Ignoring the pictures, repeat every entry below exactly as it appears.

--- Screenshot grounding data ---
......
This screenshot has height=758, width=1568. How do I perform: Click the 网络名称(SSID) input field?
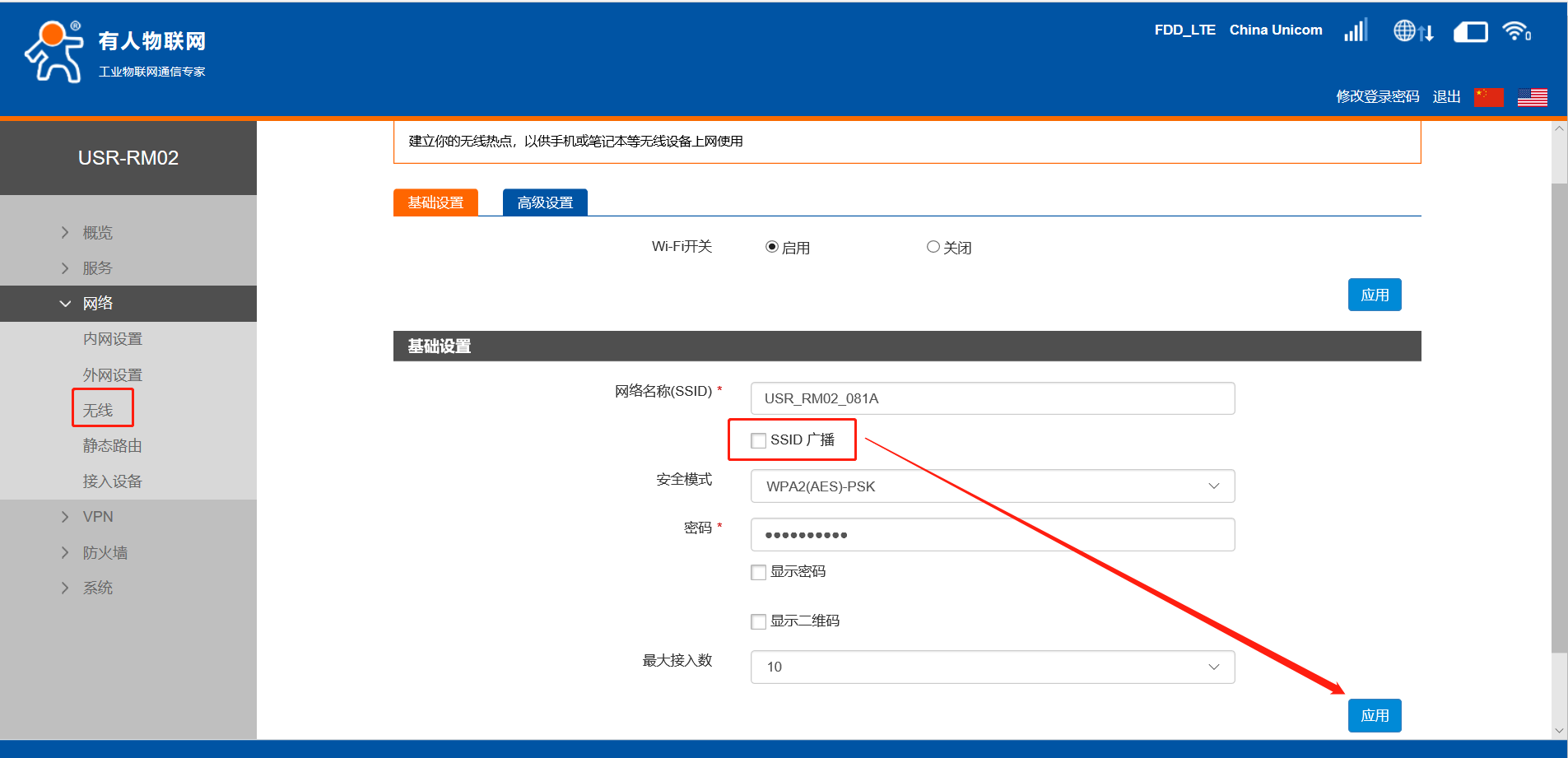(992, 398)
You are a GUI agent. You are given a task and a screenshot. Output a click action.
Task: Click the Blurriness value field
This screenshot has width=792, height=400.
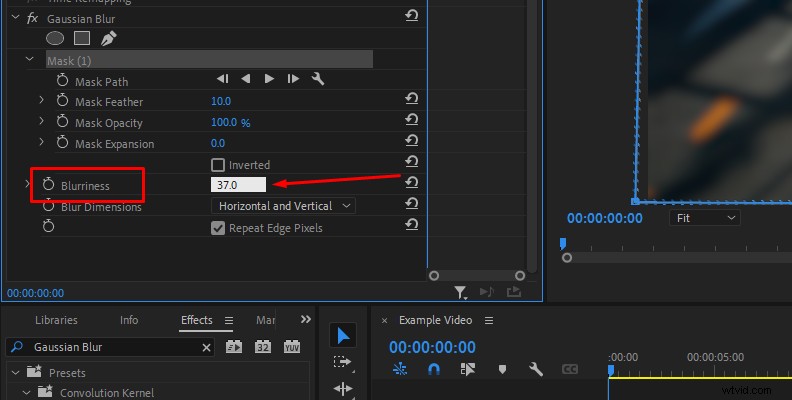click(238, 185)
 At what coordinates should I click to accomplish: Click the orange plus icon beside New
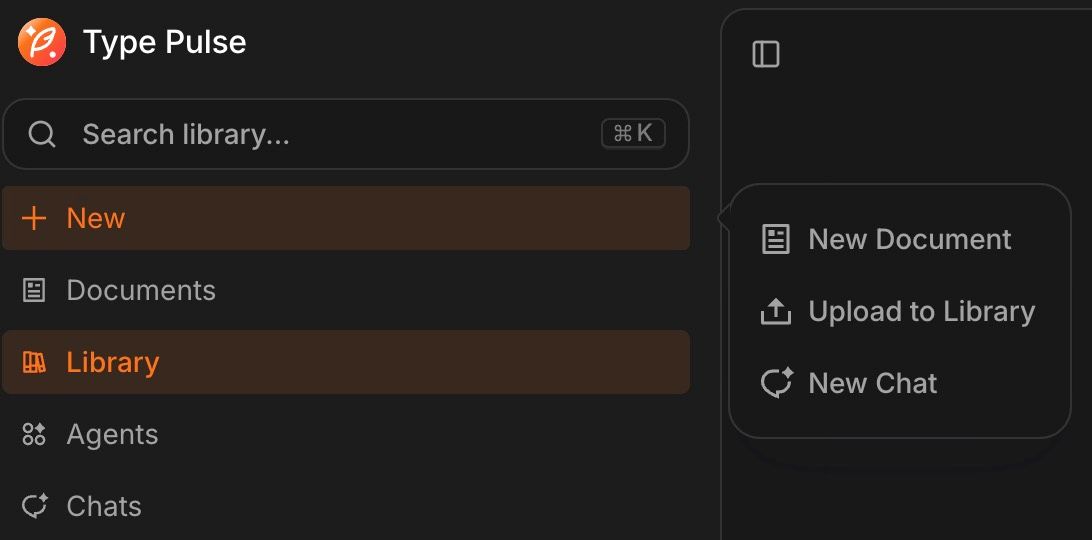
......
--- Response below ---
This screenshot has height=758, width=1568. How do I perform: Click the 网络名称(SSID) input field?
(992, 398)
You are a GUI agent. You are given a task and a screenshot. Output a click action.
Task: Click the Blurriness value field
This screenshot has width=792, height=400.
click(238, 185)
 At what coordinates should I click to accomplish: Click the orange plus icon beside New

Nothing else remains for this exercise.